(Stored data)
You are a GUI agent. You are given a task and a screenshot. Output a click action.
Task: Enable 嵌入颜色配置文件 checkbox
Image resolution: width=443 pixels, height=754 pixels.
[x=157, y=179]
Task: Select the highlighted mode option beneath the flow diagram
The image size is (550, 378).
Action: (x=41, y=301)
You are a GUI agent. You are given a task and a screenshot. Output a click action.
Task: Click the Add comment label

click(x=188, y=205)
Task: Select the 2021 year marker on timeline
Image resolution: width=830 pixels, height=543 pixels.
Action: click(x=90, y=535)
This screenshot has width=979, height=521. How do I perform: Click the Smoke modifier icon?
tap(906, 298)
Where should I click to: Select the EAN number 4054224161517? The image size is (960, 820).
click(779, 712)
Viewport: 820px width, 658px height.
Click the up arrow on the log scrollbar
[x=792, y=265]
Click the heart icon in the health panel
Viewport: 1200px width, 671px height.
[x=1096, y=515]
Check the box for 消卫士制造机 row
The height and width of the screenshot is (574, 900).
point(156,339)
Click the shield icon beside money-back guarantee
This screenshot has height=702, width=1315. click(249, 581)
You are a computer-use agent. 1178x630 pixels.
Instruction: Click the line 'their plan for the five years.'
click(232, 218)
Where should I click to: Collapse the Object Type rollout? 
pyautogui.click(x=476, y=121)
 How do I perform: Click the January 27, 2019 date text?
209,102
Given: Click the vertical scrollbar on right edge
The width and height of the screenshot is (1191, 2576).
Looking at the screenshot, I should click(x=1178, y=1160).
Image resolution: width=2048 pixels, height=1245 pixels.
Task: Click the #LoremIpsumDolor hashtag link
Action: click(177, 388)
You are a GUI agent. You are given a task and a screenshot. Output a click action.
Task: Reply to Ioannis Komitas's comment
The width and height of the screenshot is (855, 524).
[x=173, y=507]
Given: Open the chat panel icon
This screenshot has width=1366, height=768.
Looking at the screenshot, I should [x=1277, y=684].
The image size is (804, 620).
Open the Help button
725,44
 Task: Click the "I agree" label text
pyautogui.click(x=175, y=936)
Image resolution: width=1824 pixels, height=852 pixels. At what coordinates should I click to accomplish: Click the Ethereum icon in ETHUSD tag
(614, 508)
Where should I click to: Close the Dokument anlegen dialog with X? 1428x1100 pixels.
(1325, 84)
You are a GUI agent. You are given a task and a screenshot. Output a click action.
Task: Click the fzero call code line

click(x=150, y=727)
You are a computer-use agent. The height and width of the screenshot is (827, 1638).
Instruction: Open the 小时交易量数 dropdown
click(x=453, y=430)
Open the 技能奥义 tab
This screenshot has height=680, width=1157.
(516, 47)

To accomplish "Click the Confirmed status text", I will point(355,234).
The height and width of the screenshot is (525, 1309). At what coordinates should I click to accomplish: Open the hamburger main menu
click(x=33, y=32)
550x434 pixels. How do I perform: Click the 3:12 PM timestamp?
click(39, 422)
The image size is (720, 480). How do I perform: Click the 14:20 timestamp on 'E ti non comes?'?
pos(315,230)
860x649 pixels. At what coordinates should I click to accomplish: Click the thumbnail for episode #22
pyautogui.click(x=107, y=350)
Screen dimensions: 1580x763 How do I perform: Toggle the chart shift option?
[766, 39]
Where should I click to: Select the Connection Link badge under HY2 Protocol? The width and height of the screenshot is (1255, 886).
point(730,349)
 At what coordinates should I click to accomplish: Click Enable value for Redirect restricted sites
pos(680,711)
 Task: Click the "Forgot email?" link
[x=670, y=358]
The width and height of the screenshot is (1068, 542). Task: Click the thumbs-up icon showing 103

(Task item)
Could you print, word for word, the line containing "Where should I click to: Close" and every line after it through the end of the records, and nothing else?

(Task solution)
Where should I click to: Close the Dokument anlegen dialog with X? 1428x1100 pixels.
(1325, 84)
You are a GUI agent. You are given a task and a screenshot. Output a click action.
Task: Click the fzero call code line

click(x=150, y=727)
You are a computer-use agent. The height and width of the screenshot is (827, 1638).
Instruction: Open the 小时交易量数 dropdown
click(x=453, y=430)
Open the 技能奥义 tab
This screenshot has height=680, width=1157.
(516, 47)

To accomplish "Click the Confirmed status text", I will point(355,234).
The height and width of the screenshot is (525, 1309). At what coordinates should I click to accomplish: Open the hamburger main menu
click(x=33, y=32)
550x434 pixels. How do I perform: Click the 3:12 PM timestamp?
click(39, 422)
The image size is (720, 480). How do I perform: Click the 14:20 timestamp on 'E ti non comes?'?
pos(315,230)
860x649 pixels. At what coordinates should I click to accomplish: Click the thumbnail for episode #22
pyautogui.click(x=107, y=350)
Screen dimensions: 1580x763 How do I perform: Toggle the chart shift option?
[766, 39]
Where should I click to: Select the Connection Link badge under HY2 Protocol? The width and height of the screenshot is (1255, 886).
point(730,349)
 At what coordinates should I click to accomplish: Click Enable value for Redirect restricted sites
pos(680,711)
 Task: Click the "Forgot email?" link
[x=670, y=358]
The width and height of the screenshot is (1068, 542). Task: Click the thumbs-up icon showing 103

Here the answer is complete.